TASK REQUIREMENTS | Could you copy every one of the rows below, reproducing each line without any change?

(Rows for locating displayed items)
################
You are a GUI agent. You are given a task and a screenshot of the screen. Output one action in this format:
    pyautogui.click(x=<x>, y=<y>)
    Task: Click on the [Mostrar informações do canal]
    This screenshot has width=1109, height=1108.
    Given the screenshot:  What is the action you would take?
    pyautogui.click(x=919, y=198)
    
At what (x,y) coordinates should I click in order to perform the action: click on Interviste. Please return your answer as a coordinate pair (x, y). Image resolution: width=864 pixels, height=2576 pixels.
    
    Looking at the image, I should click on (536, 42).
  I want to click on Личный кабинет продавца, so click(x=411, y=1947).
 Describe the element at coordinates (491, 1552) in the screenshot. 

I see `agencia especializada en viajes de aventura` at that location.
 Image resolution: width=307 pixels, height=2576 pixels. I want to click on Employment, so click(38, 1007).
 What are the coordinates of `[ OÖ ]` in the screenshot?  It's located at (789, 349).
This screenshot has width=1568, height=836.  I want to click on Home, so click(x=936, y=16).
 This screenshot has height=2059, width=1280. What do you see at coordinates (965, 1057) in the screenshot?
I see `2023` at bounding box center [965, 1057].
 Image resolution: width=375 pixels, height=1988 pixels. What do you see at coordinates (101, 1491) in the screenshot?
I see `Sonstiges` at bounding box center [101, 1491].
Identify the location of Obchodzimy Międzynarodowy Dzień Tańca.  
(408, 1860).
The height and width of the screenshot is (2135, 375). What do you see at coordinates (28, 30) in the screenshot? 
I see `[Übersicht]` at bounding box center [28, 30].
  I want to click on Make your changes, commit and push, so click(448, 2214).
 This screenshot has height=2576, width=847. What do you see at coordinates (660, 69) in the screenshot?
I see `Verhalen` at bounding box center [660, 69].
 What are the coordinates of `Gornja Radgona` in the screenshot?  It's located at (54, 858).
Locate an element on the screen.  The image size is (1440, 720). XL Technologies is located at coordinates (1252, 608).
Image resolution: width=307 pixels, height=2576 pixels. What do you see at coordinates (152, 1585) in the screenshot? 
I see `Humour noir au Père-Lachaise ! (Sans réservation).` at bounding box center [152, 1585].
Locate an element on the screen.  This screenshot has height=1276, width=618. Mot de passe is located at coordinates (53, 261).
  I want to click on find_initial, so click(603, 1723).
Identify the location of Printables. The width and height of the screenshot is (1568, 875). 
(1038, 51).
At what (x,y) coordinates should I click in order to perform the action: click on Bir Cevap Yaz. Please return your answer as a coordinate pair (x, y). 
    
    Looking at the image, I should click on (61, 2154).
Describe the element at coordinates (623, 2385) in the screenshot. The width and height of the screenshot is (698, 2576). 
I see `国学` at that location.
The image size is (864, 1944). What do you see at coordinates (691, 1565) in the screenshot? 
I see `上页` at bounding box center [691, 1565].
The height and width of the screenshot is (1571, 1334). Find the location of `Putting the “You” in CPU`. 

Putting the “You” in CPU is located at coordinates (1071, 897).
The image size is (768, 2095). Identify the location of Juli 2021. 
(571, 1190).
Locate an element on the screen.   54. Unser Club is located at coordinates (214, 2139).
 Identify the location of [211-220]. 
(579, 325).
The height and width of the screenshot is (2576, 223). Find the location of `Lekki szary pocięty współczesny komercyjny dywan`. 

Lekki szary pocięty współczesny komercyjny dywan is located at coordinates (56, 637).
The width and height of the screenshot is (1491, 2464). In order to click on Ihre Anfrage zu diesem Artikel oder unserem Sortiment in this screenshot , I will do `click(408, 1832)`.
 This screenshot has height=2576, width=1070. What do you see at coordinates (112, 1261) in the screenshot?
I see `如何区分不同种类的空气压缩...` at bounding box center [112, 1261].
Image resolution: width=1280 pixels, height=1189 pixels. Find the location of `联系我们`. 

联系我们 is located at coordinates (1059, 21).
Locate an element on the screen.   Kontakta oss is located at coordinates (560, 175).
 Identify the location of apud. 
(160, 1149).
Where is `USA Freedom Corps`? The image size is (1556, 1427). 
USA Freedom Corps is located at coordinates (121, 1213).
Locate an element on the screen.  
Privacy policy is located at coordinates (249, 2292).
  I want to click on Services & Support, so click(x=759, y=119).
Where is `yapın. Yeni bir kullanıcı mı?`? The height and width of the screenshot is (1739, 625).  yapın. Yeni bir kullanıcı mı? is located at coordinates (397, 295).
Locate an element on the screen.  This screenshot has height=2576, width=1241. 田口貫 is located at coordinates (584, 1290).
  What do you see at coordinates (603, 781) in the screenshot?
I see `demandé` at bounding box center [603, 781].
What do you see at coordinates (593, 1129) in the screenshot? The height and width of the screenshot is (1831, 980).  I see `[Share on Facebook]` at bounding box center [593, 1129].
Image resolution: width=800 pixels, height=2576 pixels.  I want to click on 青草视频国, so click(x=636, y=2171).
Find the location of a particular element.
################
SOLUTION TO THIS PROBLEM |
You are a GUI agent. You are given a task and a screenshot of the screen. Output one action in this format:
    pyautogui.click(x=<x>, y=<y>)
    Task: Click on the [Mostrar informações do canal]
    This screenshot has width=1109, height=1108.
    Given the screenshot:  What is the action you would take?
    pyautogui.click(x=919, y=198)
    
At what (x,y) coordinates should I click in order to perform the action: click on Interviste. Please return your answer as a coordinate pair (x, y). Image resolution: width=864 pixels, height=2576 pixels.
    
    Looking at the image, I should click on (536, 42).
  I want to click on Личный кабинет продавца, so click(x=411, y=1947).
 Describe the element at coordinates (491, 1552) in the screenshot. 

I see `agencia especializada en viajes de aventura` at that location.
 Image resolution: width=307 pixels, height=2576 pixels. I want to click on Employment, so click(38, 1007).
 What are the coordinates of `[ OÖ ]` in the screenshot?  It's located at (789, 349).
This screenshot has width=1568, height=836.  I want to click on Home, so click(x=936, y=16).
 This screenshot has height=2059, width=1280. What do you see at coordinates (965, 1057) in the screenshot?
I see `2023` at bounding box center [965, 1057].
 Image resolution: width=375 pixels, height=1988 pixels. What do you see at coordinates (101, 1491) in the screenshot?
I see `Sonstiges` at bounding box center [101, 1491].
Identify the location of Obchodzimy Międzynarodowy Dzień Tańca.  
(408, 1860).
The height and width of the screenshot is (2135, 375). What do you see at coordinates (28, 30) in the screenshot? 
I see `[Übersicht]` at bounding box center [28, 30].
  I want to click on Make your changes, commit and push, so click(448, 2214).
 This screenshot has height=2576, width=847. What do you see at coordinates (660, 69) in the screenshot?
I see `Verhalen` at bounding box center [660, 69].
 What are the coordinates of `Gornja Radgona` in the screenshot?  It's located at (54, 858).
Locate an element on the screen.  The image size is (1440, 720). XL Technologies is located at coordinates (1252, 608).
Image resolution: width=307 pixels, height=2576 pixels. What do you see at coordinates (152, 1585) in the screenshot? 
I see `Humour noir au Père-Lachaise ! (Sans réservation).` at bounding box center [152, 1585].
Locate an element on the screen.  This screenshot has height=1276, width=618. Mot de passe is located at coordinates (53, 261).
  I want to click on find_initial, so click(603, 1723).
Identify the location of Printables. The width and height of the screenshot is (1568, 875). 
(1038, 51).
At what (x,y) coordinates should I click in order to perform the action: click on Bir Cevap Yaz. Please return your answer as a coordinate pair (x, y). 
    
    Looking at the image, I should click on (61, 2154).
Describe the element at coordinates (623, 2385) in the screenshot. The width and height of the screenshot is (698, 2576). 
I see `国学` at that location.
The image size is (864, 1944). What do you see at coordinates (691, 1565) in the screenshot? 
I see `上页` at bounding box center [691, 1565].
The height and width of the screenshot is (1571, 1334). Find the location of `Putting the “You” in CPU`. 

Putting the “You” in CPU is located at coordinates (1071, 897).
The image size is (768, 2095). Identify the location of Juli 2021. 
(571, 1190).
Locate an element on the screen.   54. Unser Club is located at coordinates (214, 2139).
 Identify the location of [211-220]. 
(579, 325).
The height and width of the screenshot is (2576, 223). Find the location of `Lekki szary pocięty współczesny komercyjny dywan`. 

Lekki szary pocięty współczesny komercyjny dywan is located at coordinates (56, 637).
The width and height of the screenshot is (1491, 2464). In order to click on Ihre Anfrage zu diesem Artikel oder unserem Sortiment in this screenshot , I will do `click(408, 1832)`.
 This screenshot has height=2576, width=1070. What do you see at coordinates (112, 1261) in the screenshot?
I see `如何区分不同种类的空气压缩...` at bounding box center [112, 1261].
Image resolution: width=1280 pixels, height=1189 pixels. Find the location of `联系我们`. 

联系我们 is located at coordinates (1059, 21).
Locate an element on the screen.   Kontakta oss is located at coordinates (560, 175).
 Identify the location of apud. 
(160, 1149).
Where is `USA Freedom Corps`? The image size is (1556, 1427). 
USA Freedom Corps is located at coordinates (121, 1213).
Locate an element on the screen.  
Privacy policy is located at coordinates (249, 2292).
  I want to click on Services & Support, so click(x=759, y=119).
Where is `yapın. Yeni bir kullanıcı mı?`? The height and width of the screenshot is (1739, 625).  yapın. Yeni bir kullanıcı mı? is located at coordinates (397, 295).
Locate an element on the screen.  This screenshot has height=2576, width=1241. 田口貫 is located at coordinates (584, 1290).
  What do you see at coordinates (603, 781) in the screenshot?
I see `demandé` at bounding box center [603, 781].
What do you see at coordinates (593, 1129) in the screenshot? The height and width of the screenshot is (1831, 980).  I see `[Share on Facebook]` at bounding box center [593, 1129].
Image resolution: width=800 pixels, height=2576 pixels.  I want to click on 青草视频国, so click(x=636, y=2171).
Find the location of a particular element.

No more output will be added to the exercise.